SSnet: A Deep Learning Approach for Protein-Ligand Interaction Prediction.

Computational prediction of Protein-Ligand Interaction (PLI) is an important step in the modern drug discovery pipeline as it mitigates the cost, time, and resources required to screen novel therapeutics. Deep Neural Networks (DNN) have recently shown excellent performance in PLI prediction. However, the performance is highly dependent on protein and ligand features utilized for the DNN model. Moreover, in current models, the deciphering of how protein features determine the underlying principles that govern PLI is not trivial. In this work, we developed a DNN framework named SSnet that utilizes secondary structure information of proteins extracted as the curvature and torsion of the protein backbone to predict PLI. We demonstrate the performance of SSnet by comparing against a variety of currently popular machine and non-Machine Learning (ML) models using various metrics. We visualize the intermediate layers of SSnet to show a potential latent space for proteins, in particular to extract structural elements in a protein that the model finds influential for ligand binding, which is one of the key features of SSnet. We observed in our study that SSnet learns information about locations in a protein where a ligand can bind, including binding sites, allosteric sites and cryptic sites, regardless of the conformation used. We further observed that SSnet is not biased to any specific molecular interaction and extracts the protein fold information critical for PLI prediction. Our work forms an important gateway to the general exploration of secondary structure-based Deep Learning (DL), which is not just confined to protein-ligand interactions, and as such will have a large impact on protein research, while being readily accessible for de novo drug designers as a standalone package.

Predicting Potential SARS-COV-2 Drugs-In Depth Drug Database Screening Using Deep Neural Network Framework SSnet, Classical Virtual Screening and Docking.
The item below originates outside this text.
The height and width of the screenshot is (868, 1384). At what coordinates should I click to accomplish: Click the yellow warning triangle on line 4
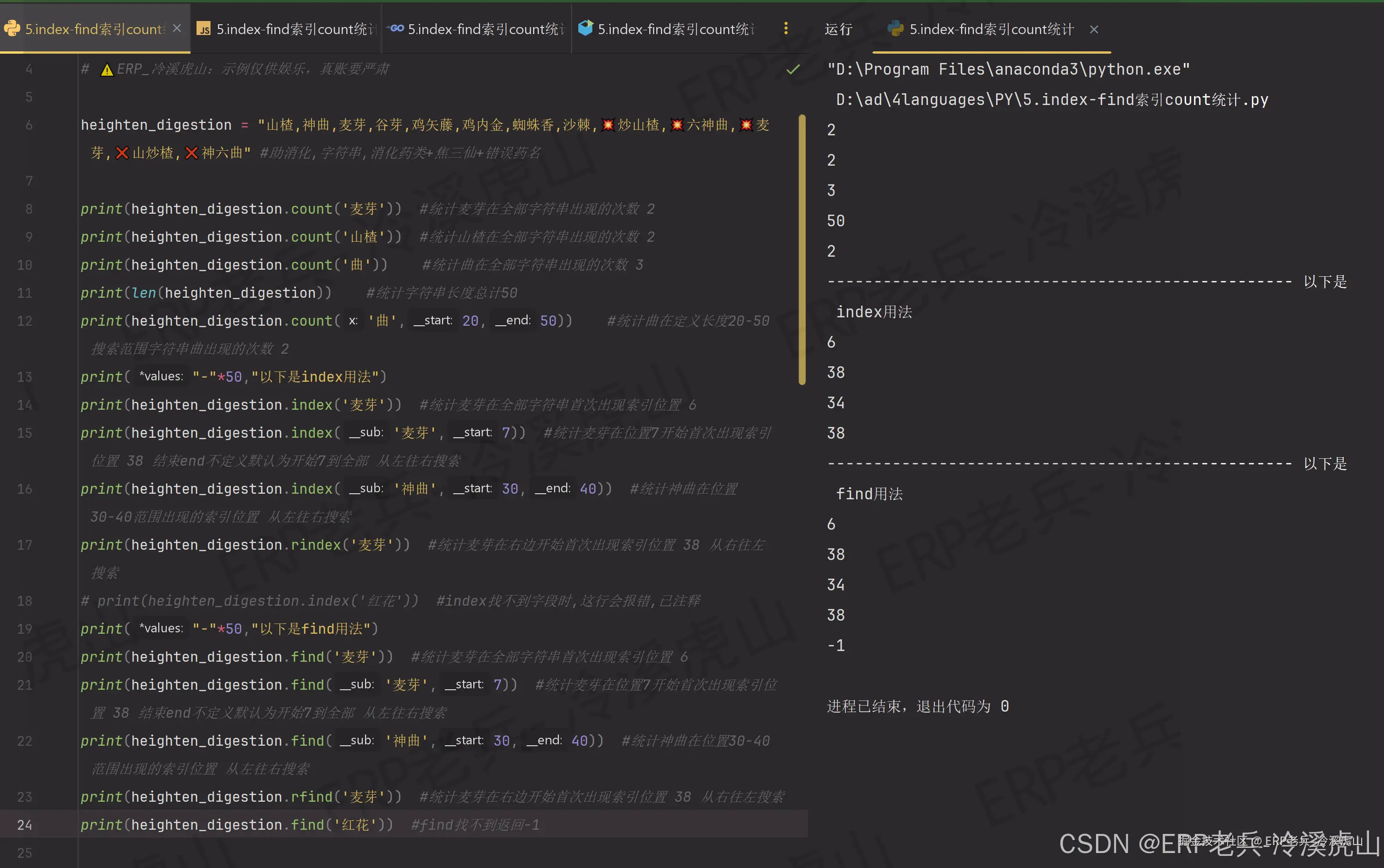pyautogui.click(x=107, y=70)
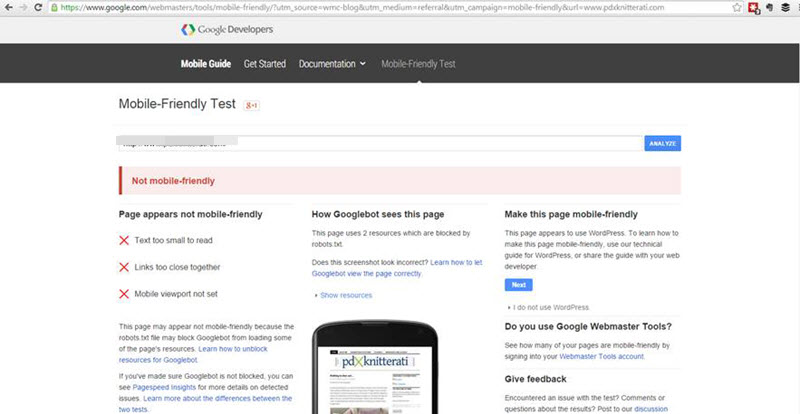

Severe Acute Respiratory Syndrome Corona Virus 2 has altered life on a global scale. A concerted effort from research labs around the world resulted in the identification of potential pharmaceutical treatments for CoVID-19 using existing drugs, as well as the discovery of multiple vaccines. During an urgent crisis, rapidly identifying potential new treatments requires global and cross-discipline cooperation, together with an enhanced open-access research model to distribute new ideas and leads. Herein, we introduce an application of a deep neural network based drug screening method, validating it using a docking algorithm on approved drugs for drug repurposing efforts, and extending the screen to a large library of 750,000 compounds for de novo drug discovery effort. The results of large library screens are incorporated into an open-access web interface to allow researchers from diverse fields to target molecules of interest. Our combined approach allows for both the identification of existing drugs that may be able to be repurposed and de novo design of ACE2-regulatory compounds. Through these efforts we demonstrate the utility of a new machine learning algorithm for drug discovery, SSnet, that can function as a tool to triage large molecular libraries to identify classes of molecules with possible efficacy.

Deciphering the Allosteric Process of the Phaeodactylum tricornutum Aureochrome 1a LOV Domain.

The conformational-driven allosteric protein diatom Phaeodactylum tricornutum aureochrome 1a (PtAu1a) differs from other light-oxygen-voltage (LOV) proteins for its uncommon structural topology. The mechanism of signaling transduction in the PtAu1a LOV domain (AuLOV) including flanking helices remains unclear because of this dissimilarity, which hinders the study of PtAu1a as an optogenetic tool. To clarify this mechanism, we employed a combination of tree-based machine learning models, Markov state models, machine-learning-based community analysis, and transition path theory to quantitatively analyze the allosteric process. Our results are in good agreement with the reported experimental findings and reveal a previously overlooked Cα helix and protein linkers as important in promoting the protein conformational changes. This integrated approach can be considered as a general workflow and applied on other allosteric proteins to provide detailed information about their allosteric mechanisms.